The roots of the problems faced by Indigenous Peoples lie in the direct or indirect effects of colonialism. With colonialism, Indigenous Peoples lost autonomy over their territory and natural resources, became marginalised, excluded from participation in society, and stereotyped as backward and ignorant. This shutting out of indigenous people from society negatively affected the society as a whole since it denied solutions to combat climate change and the restoring and protecting biodiversity which indigenous people possessed because of their deep knowledge of the natural world around them and because of the symbiotic and harmonious relationship between Man and Nature they had evolved.
The words of Nigel Crawhall, Chief of Local and Indigenous Knowledge Systems of UNESCO, adequately sums up the meaning of the Indigenous Peoples Day theme: “Today, the global human population faces the consequences of irresponsible exploitation of natural resources, species extinction and fossil pollution that have plunged both Nature and humans into a crisis.
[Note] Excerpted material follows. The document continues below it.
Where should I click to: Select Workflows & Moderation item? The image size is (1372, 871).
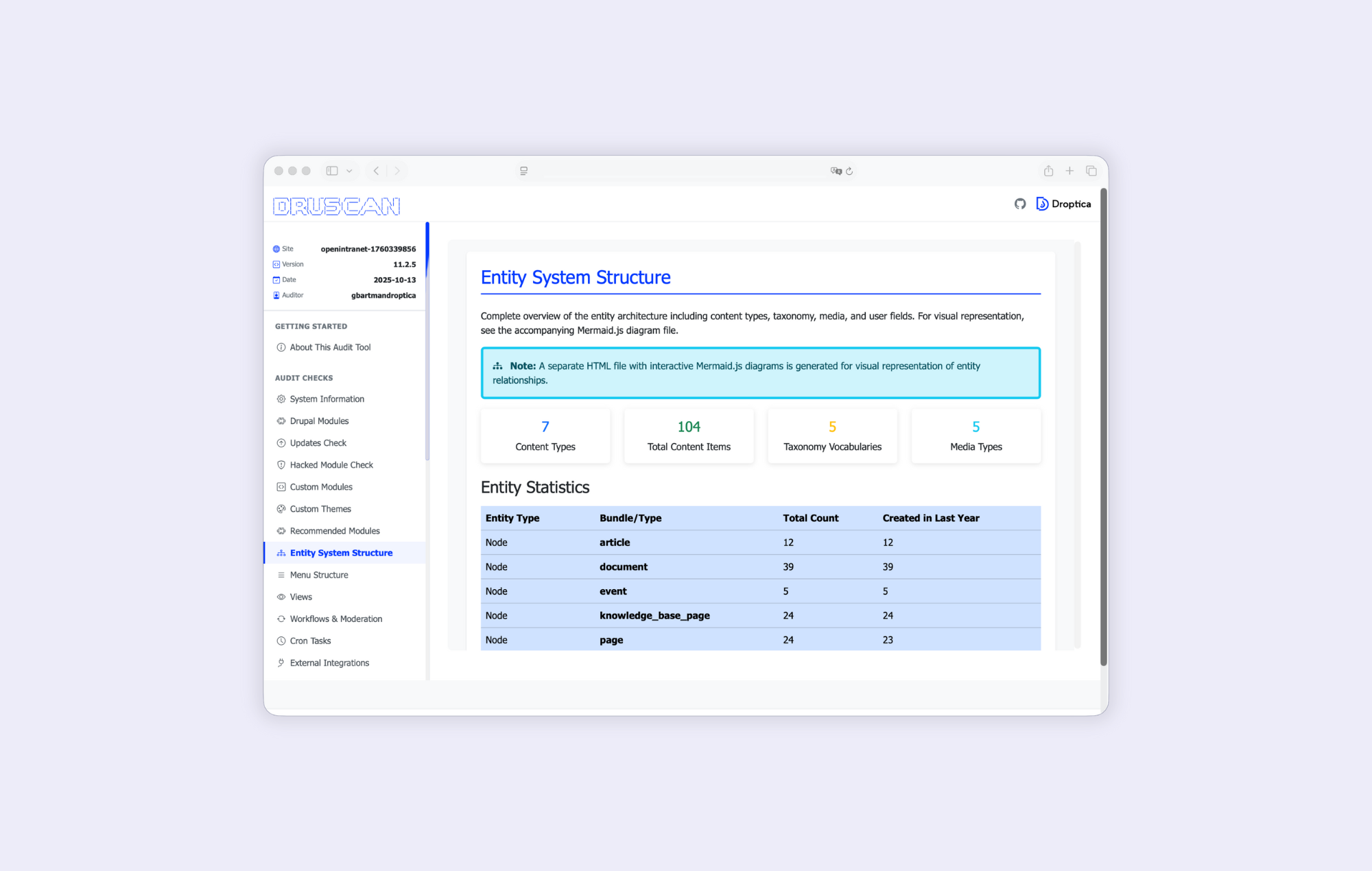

In seeking solutions to such crisis, we need to recognise that Indigenous Peoples’ values as well as their traditional knowledge and governance arrangements, beliefs and practices are paramount to achieving sustainable development and climate resilience”.
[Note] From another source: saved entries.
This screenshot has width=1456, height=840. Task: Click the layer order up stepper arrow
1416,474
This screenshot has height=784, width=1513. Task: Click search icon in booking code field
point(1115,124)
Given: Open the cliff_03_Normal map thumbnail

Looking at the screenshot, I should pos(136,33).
The Organization of American States (OAS) of which Guyana is a member celebrated the Day and its Belizean Assistant Secretary General Nestor Mendez was emphatic that the OAS was geared towards ensuring that “the voices of the Indigenous Peoples must be heard and their needs and concerns clearly respected in this new social contract”.
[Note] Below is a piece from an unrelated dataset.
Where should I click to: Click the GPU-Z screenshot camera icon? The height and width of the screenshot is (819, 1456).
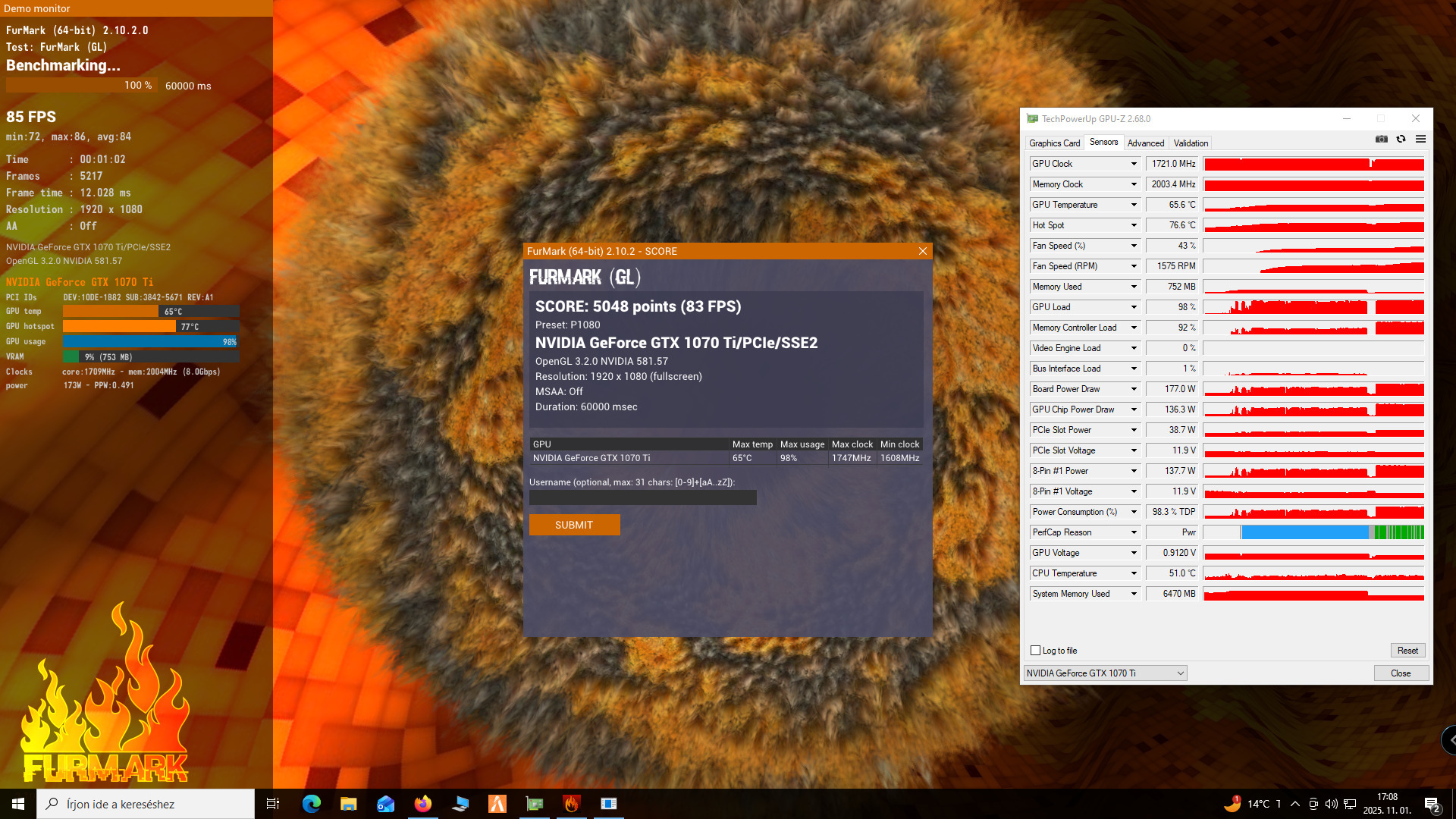(x=1381, y=140)
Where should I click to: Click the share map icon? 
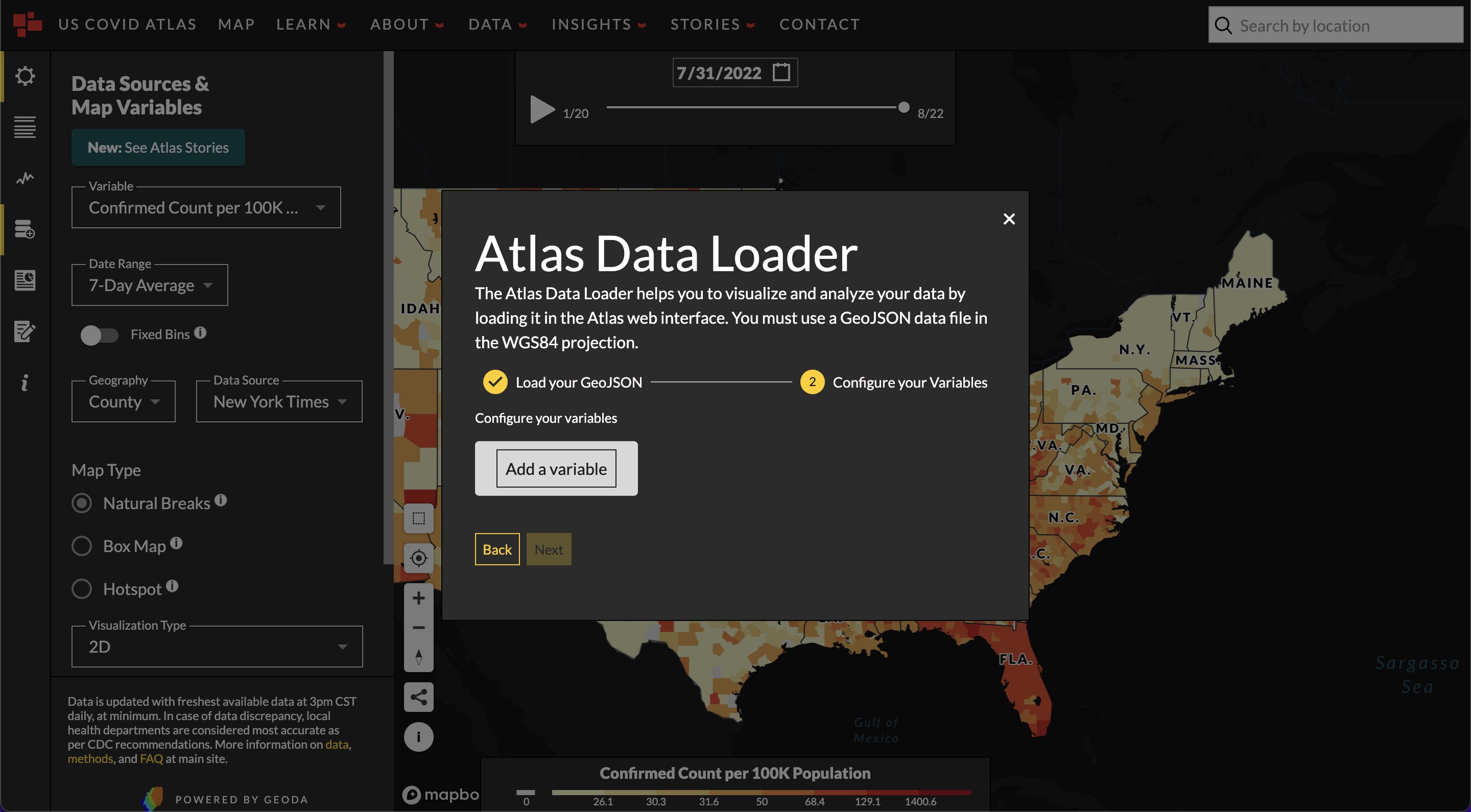(419, 697)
Guyana has gone furthest in achieving the goals of the Indigenous Peoples Day: It is the only country in the Americas where the Indigenous (Amerindian) population continues to grow and where a sizable part of the national territory has been allocated to them in legal ownership. In the districts where Amerindian people reside, properly equipped schools are being built so that eventually all Indigenous children would be schooled; adequate medical centres are being built, and care is taken to extend all social services available in coastal regions such as old-age pensions and the grants given to school children. Communications such as telephones, television and computers are methodically being extended in the Amerindian communities and the Interior road system is being upgraded and expanded. Hundreds of scholarships for tertiary education are being made available in the Interior Regions and Amerindians are today Members of Parliament and Ministers of Government and the Deputy Speaker of Parliament is an Amerindian. When the road from Lethem to Linden is completed, the Coast and the Interior would be fully linked and would be on par. Guyana has gone a far way in achieving the goals of International Day of Indigenous Peoples and visitors from other countries have often asked Guyanese how were they able to achieve such.
There are two central answers: firstly, the Amerindian vote holds the balance between the two main competing political parties and both parties, therefore, try to accommodate and court the Indigenous population and secondly, the East Indian population whose ancestors were brought here as indentured servants in the 19th and early 20th centuries from a plural Indian society, suffered discriminations which they encountered from the dominant monolithic Creole Western Society. They thus have an empathy with the Amerindian population and try to satisfy their “plural” requirements.